* Parts of the exercise:
1 - From the keyboard post, list every keyboard the writer says they own, have ordered, are hunting for, or feel they should have.
2 - In the keyboard post, what part number does the writer understand a UK "XT" F to be?

* Selected extract:
Otherwise it may be that your love of buckling spring switches is not so much about the stiffness. Capacitive buckling springs are not very heavy, and I find them even better than the membrane variety of the Model M.

In fact, after trying the Model M for the first time, I went through a phase where I thought I preferred heavy switches. :P
I have not, but I am already well on my way to correcting that: I have one of Ellipse's F77s and a terminal 122-key F both ordered. I suspect the 122-key will arrive before the F77; I'm approximately equally exicted about both of them. I have also been hunting for an "XT" F (preferably a UK one, which I understand to be part no. 1501105) and feel like I should have an AT for the collection, even if I don't necessarily end up using it regularly, as I'm not quite so keen on the layout (yeah, I think I prefer the XT, fight me). There have been a few XTs going lately but they keep going for what frankly feels like silly money to me for that particular board but I'm not in any huge hurry so I'll keep an eye on them (watching a few just now). And yes, I've heard that the F is to some extent (some say subtly, some say quite clearly) weighted a tad lighter than an M, which does appeal to me. But you're correct, it isn't so much about the stiffness as it is about the uniqueness of the key feel; it's just that I also prefer a heavier switch as well, if not necessarily as heavy as the M I have.

* Records shown:
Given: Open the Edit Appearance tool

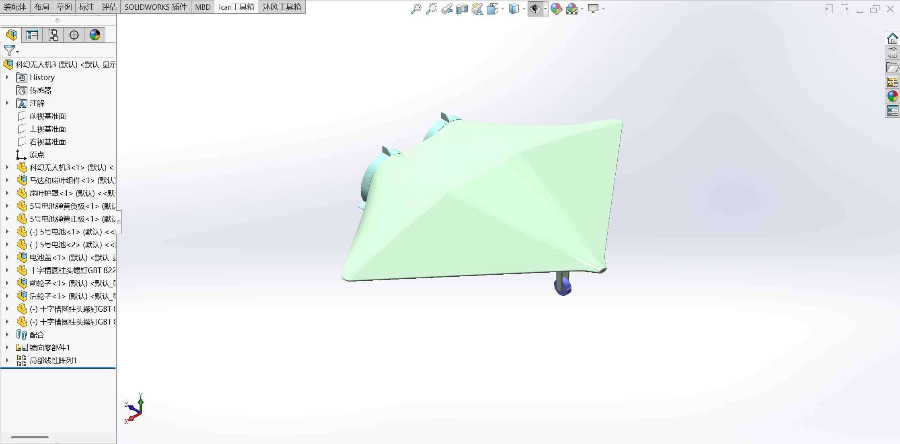Looking at the screenshot, I should click(x=556, y=8).
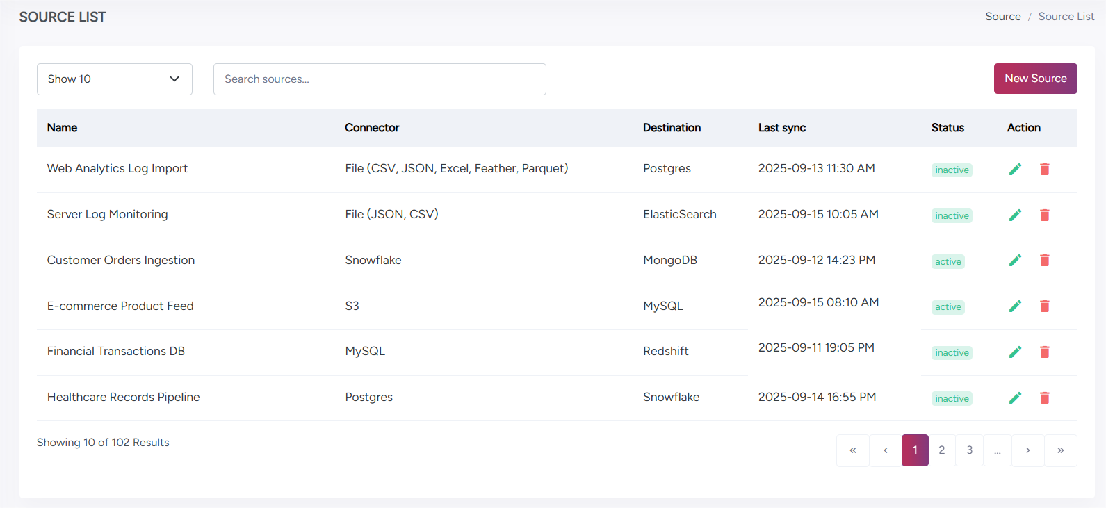Delete the E-commerce Product Feed source
This screenshot has height=508, width=1106.
pos(1044,306)
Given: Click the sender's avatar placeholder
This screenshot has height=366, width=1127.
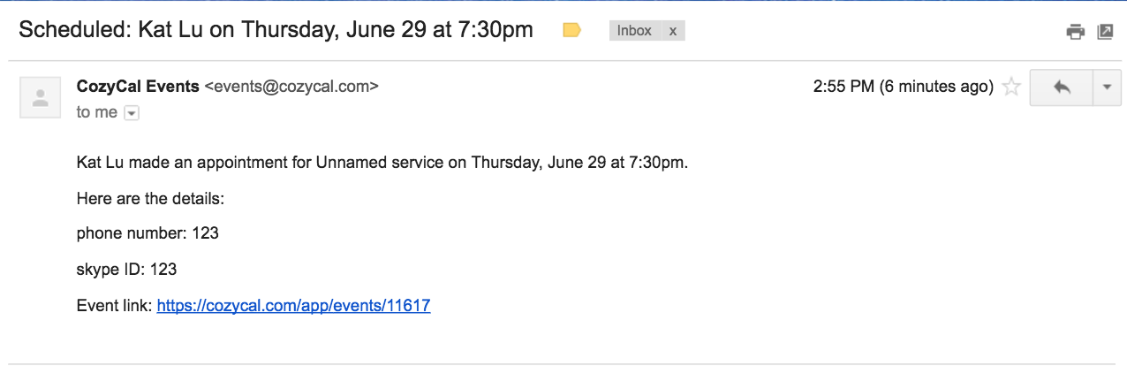Looking at the screenshot, I should (x=40, y=97).
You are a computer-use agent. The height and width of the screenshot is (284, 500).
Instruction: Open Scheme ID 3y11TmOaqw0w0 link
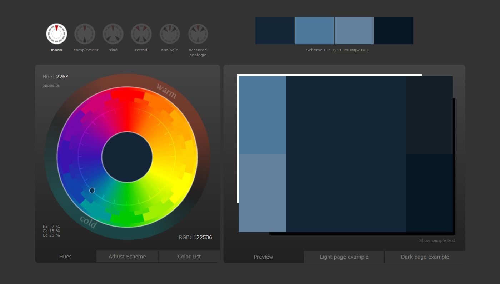tap(350, 50)

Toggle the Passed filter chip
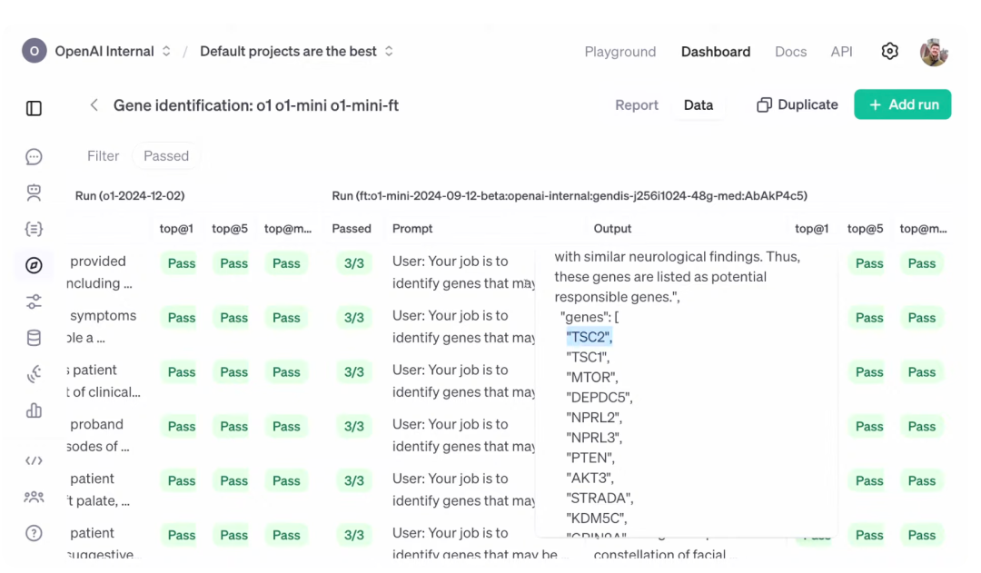coord(166,156)
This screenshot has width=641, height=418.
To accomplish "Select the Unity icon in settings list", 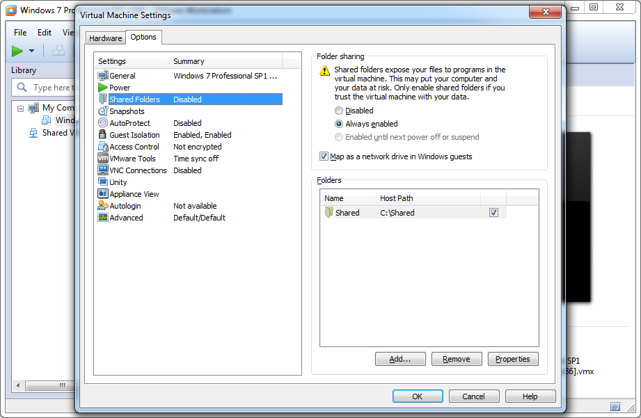I will 103,182.
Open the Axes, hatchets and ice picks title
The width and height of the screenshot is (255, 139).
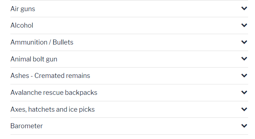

* Final results:
1 -
- Model M (owned)
- Ellipse's F77 (ordered)
- Terminal 122-key F (ordered)
- "XT" F, preferably a UK one (hunting for)
- AT (feel they should have for the collection)

2 - 1501105